═════ PROVIDED DATA ═════
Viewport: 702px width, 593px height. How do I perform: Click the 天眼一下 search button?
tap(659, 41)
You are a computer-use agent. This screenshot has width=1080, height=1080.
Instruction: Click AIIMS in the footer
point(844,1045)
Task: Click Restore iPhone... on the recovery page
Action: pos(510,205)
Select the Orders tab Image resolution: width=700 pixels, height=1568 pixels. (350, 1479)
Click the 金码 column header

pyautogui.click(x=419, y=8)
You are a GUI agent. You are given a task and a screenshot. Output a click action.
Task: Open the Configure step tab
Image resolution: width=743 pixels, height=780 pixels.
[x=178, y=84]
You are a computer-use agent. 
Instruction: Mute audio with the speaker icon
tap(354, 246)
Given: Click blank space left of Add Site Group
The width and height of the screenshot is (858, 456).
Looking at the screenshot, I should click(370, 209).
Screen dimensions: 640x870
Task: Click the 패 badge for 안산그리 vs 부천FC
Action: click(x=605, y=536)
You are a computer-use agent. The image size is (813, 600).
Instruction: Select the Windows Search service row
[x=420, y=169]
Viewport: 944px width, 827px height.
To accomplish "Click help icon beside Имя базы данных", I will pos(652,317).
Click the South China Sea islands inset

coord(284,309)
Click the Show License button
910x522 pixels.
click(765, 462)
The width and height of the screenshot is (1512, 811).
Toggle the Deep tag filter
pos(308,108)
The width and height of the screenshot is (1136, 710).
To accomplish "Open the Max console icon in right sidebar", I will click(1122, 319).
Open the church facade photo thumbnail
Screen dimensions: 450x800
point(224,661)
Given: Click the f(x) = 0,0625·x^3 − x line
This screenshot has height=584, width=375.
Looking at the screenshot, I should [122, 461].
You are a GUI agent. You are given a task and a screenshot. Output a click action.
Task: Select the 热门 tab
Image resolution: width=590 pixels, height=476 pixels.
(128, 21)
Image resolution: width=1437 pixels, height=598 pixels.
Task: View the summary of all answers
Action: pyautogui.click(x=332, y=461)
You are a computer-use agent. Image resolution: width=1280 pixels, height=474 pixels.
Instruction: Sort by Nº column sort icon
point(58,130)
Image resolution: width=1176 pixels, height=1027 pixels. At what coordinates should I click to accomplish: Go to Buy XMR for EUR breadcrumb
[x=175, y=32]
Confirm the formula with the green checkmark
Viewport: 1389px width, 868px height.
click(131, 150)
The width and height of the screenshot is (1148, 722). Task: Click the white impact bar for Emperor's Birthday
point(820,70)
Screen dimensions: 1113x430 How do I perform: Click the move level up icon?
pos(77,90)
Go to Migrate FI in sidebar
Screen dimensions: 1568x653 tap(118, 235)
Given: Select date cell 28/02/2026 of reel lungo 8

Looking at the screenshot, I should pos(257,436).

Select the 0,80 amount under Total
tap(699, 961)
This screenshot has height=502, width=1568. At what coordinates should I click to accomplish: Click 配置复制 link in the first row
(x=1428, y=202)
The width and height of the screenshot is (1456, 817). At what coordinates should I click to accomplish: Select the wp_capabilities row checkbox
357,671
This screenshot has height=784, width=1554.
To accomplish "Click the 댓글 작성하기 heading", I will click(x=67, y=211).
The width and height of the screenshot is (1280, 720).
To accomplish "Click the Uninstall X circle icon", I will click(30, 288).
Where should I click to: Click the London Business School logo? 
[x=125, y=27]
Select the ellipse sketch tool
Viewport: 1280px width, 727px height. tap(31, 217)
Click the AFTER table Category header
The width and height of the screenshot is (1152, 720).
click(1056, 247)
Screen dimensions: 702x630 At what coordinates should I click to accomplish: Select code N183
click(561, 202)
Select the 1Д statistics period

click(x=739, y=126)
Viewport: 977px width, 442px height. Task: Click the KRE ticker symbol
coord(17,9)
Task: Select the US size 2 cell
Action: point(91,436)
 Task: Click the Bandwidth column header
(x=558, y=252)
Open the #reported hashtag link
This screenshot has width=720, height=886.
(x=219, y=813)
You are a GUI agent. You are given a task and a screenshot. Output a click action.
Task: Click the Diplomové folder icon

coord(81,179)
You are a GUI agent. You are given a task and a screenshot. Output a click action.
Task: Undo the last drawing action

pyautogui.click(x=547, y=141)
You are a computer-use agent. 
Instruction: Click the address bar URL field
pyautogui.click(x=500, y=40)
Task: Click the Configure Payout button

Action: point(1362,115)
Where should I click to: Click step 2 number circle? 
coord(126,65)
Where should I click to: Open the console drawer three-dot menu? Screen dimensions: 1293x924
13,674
═════
- WHAT IS REQUIRED
The answer must be the full listing, returned exactly as given.

- RESPONSE AREA
Viewport: 702px width, 593px height. How do I perform: Click the 天眼一下 search button?
tap(659, 41)
You are a computer-use agent. This screenshot has width=1080, height=1080.
Instruction: Click AIIMS in the footer
point(844,1045)
Task: Click Restore iPhone... on the recovery page
Action: pos(510,205)
Select the Orders tab Image resolution: width=700 pixels, height=1568 pixels. (350, 1479)
Click the 金码 column header

pyautogui.click(x=419, y=8)
You are a GUI agent. You are given a task and a screenshot. Output a click action.
Task: Open the Configure step tab
Image resolution: width=743 pixels, height=780 pixels.
[x=178, y=84]
You are a computer-use agent. 
Instruction: Mute audio with the speaker icon
tap(354, 246)
Given: Click blank space left of Add Site Group
The width and height of the screenshot is (858, 456).
Looking at the screenshot, I should click(370, 209).
Screen dimensions: 640x870
Task: Click the 패 badge for 안산그리 vs 부천FC
Action: click(x=605, y=536)
You are a computer-use agent. The image size is (813, 600).
Instruction: Select the Windows Search service row
[x=420, y=169]
Viewport: 944px width, 827px height.
To accomplish "Click help icon beside Имя базы данных", I will pos(652,317).
Click the South China Sea islands inset

coord(284,309)
Click the Show License button
910x522 pixels.
click(765, 462)
The width and height of the screenshot is (1512, 811).
Toggle the Deep tag filter
pos(308,108)
The width and height of the screenshot is (1136, 710).
To accomplish "Open the Max console icon in right sidebar", I will click(1122, 319).
Open the church facade photo thumbnail
Screen dimensions: 450x800
point(224,661)
Given: Click the f(x) = 0,0625·x^3 − x line
This screenshot has height=584, width=375.
Looking at the screenshot, I should [122, 461].
You are a GUI agent. You are given a task and a screenshot. Output a click action.
Task: Select the 热门 tab
Image resolution: width=590 pixels, height=476 pixels.
(128, 21)
Image resolution: width=1437 pixels, height=598 pixels.
Task: View the summary of all answers
Action: pyautogui.click(x=332, y=461)
You are a computer-use agent. Image resolution: width=1280 pixels, height=474 pixels.
Instruction: Sort by Nº column sort icon
point(58,130)
Image resolution: width=1176 pixels, height=1027 pixels. At what coordinates should I click to accomplish: Go to Buy XMR for EUR breadcrumb
[x=175, y=32]
Confirm the formula with the green checkmark
Viewport: 1389px width, 868px height.
click(131, 150)
The width and height of the screenshot is (1148, 722). Task: Click the white impact bar for Emperor's Birthday
point(820,70)
Screen dimensions: 1113x430 How do I perform: Click the move level up icon?
pos(77,90)
Go to Migrate FI in sidebar
Screen dimensions: 1568x653 tap(118, 235)
Given: Select date cell 28/02/2026 of reel lungo 8

Looking at the screenshot, I should pos(257,436).

Select the 0,80 amount under Total
tap(699, 961)
This screenshot has height=502, width=1568. At what coordinates should I click to accomplish: Click 配置复制 link in the first row
(x=1428, y=202)
The width and height of the screenshot is (1456, 817). At what coordinates should I click to accomplish: Select the wp_capabilities row checkbox
357,671
This screenshot has height=784, width=1554.
To accomplish "Click the 댓글 작성하기 heading", I will click(x=67, y=211).
The width and height of the screenshot is (1280, 720).
To accomplish "Click the Uninstall X circle icon", I will click(30, 288).
Where should I click to: Click the London Business School logo? 
[x=125, y=27]
Select the ellipse sketch tool
Viewport: 1280px width, 727px height. tap(31, 217)
Click the AFTER table Category header
The width and height of the screenshot is (1152, 720).
click(1056, 247)
Screen dimensions: 702x630 At what coordinates should I click to accomplish: Select code N183
click(561, 202)
Select the 1Д statistics period

click(x=739, y=126)
Viewport: 977px width, 442px height. Task: Click the KRE ticker symbol
coord(17,9)
Task: Select the US size 2 cell
Action: point(91,436)
 Task: Click the Bandwidth column header
(x=558, y=252)
Open the #reported hashtag link
This screenshot has width=720, height=886.
(x=219, y=813)
You are a GUI agent. You are given a task and a screenshot. Output a click action.
Task: Click the Diplomové folder icon

coord(81,179)
You are a GUI agent. You are given a task and a screenshot. Output a click action.
Task: Undo the last drawing action

pyautogui.click(x=547, y=141)
You are a computer-use agent. 
Instruction: Click the address bar URL field
pyautogui.click(x=500, y=40)
Task: Click the Configure Payout button

Action: point(1362,115)
Where should I click to: Click step 2 number circle? 
coord(126,65)
Where should I click to: Open the console drawer three-dot menu? Screen dimensions: 1293x924
13,674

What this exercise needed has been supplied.